I've spoken with an investor friendly realtor here in my area about helping me find a house hack come July when my lease ends. I currently am paying 1200/month in rent. He says I should expect to still pay around 700/month HH'ing a 4BR house. If I used FHA on around a 350K home, Id be looking at 25-30k out of pocket, to save around 6k/year.

My question:

I'm not sure there is enough margin on 6k/year to justify a HH. Maintenance/repairs could easily erase that 6k and go beyond. If I could get closer to 0-300/month in mortgage payment, then perhaps a HH has more merit to it. Otherwise I'm of the mind to save 6-12 months longer and go into a BRRRR for my first deal.

Very curious to see what other more experienced minds think.  I appreciate the time to respond to my thoughts.


My first reaction is that your math is most likely wrong when it comes to saving $6K per year.  You've not taken into consideration all of the tax benefits associated with owning versus renting or the benefits of your home now becoming a business asset if you're able to rent out units and/or rooms. There are things one can write off as a homeowner and/or business owner that you cannot write off as a renter.

════

• **Objectives**
[1] According to the house-hacking post, how much rent does the writer currently pay each month?
[2] Write what follows next in the house-hacking discussion, picking up after its final sentence.

(Data items)
════

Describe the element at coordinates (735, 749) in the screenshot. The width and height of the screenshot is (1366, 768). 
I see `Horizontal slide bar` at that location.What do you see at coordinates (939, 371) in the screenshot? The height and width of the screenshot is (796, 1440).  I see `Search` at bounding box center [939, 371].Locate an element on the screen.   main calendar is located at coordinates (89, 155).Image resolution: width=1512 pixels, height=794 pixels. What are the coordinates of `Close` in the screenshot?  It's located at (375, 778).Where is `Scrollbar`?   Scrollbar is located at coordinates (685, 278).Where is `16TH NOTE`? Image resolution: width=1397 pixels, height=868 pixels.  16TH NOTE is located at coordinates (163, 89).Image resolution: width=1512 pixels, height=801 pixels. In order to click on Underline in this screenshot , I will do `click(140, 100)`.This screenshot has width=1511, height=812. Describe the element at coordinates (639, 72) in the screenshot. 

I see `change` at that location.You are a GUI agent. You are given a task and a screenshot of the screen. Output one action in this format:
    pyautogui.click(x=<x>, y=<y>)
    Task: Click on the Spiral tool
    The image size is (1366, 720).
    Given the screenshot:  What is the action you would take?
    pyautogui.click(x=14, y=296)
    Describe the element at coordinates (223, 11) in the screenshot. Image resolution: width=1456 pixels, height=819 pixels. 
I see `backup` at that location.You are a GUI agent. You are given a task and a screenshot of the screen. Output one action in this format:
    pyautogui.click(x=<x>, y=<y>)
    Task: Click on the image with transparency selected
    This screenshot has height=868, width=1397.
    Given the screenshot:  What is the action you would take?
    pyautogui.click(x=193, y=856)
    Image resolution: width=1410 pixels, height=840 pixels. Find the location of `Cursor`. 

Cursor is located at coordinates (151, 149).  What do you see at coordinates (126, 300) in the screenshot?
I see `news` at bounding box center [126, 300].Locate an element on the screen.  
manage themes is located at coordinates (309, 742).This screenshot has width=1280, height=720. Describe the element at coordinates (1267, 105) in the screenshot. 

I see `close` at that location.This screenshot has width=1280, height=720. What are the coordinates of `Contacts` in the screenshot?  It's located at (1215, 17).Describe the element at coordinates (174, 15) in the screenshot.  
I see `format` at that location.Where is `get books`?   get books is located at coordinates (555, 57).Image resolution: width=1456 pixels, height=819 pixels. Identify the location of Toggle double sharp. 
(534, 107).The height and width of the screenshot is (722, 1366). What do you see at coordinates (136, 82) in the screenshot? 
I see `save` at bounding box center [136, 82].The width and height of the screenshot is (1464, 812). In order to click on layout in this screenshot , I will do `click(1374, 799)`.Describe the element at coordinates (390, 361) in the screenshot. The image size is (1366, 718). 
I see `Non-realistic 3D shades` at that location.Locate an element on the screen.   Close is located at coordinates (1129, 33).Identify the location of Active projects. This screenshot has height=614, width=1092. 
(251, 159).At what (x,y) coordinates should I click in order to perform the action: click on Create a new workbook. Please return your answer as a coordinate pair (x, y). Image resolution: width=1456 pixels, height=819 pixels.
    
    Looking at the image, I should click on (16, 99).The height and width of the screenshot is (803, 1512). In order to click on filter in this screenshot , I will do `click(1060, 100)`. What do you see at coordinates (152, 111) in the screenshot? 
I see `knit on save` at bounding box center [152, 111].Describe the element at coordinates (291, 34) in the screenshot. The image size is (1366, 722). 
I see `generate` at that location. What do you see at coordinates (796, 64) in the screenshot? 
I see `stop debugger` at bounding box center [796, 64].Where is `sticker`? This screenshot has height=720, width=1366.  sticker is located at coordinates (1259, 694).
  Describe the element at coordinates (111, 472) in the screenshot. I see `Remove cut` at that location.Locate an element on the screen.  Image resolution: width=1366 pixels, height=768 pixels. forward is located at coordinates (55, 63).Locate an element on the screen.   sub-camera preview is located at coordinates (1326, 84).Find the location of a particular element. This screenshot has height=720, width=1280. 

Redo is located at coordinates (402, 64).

════

• **Responses for each task**
[1] 1200 per month.

[2]
Regarding BRRRR, nothing wrong with the strategy, but one has to consider that you'll be paying rent and paying for the home that you're renovating. Unless of course, you intend to pay cash for the home.

My recommendation is not to throw out either strategy. You should get approved for the FHA loan (including the FHA 203K) and simultaneously look for properties that you can Hack as well as look for properties that support the BRRR strategy. If you throw out a strategy you may miss out on an opportunity.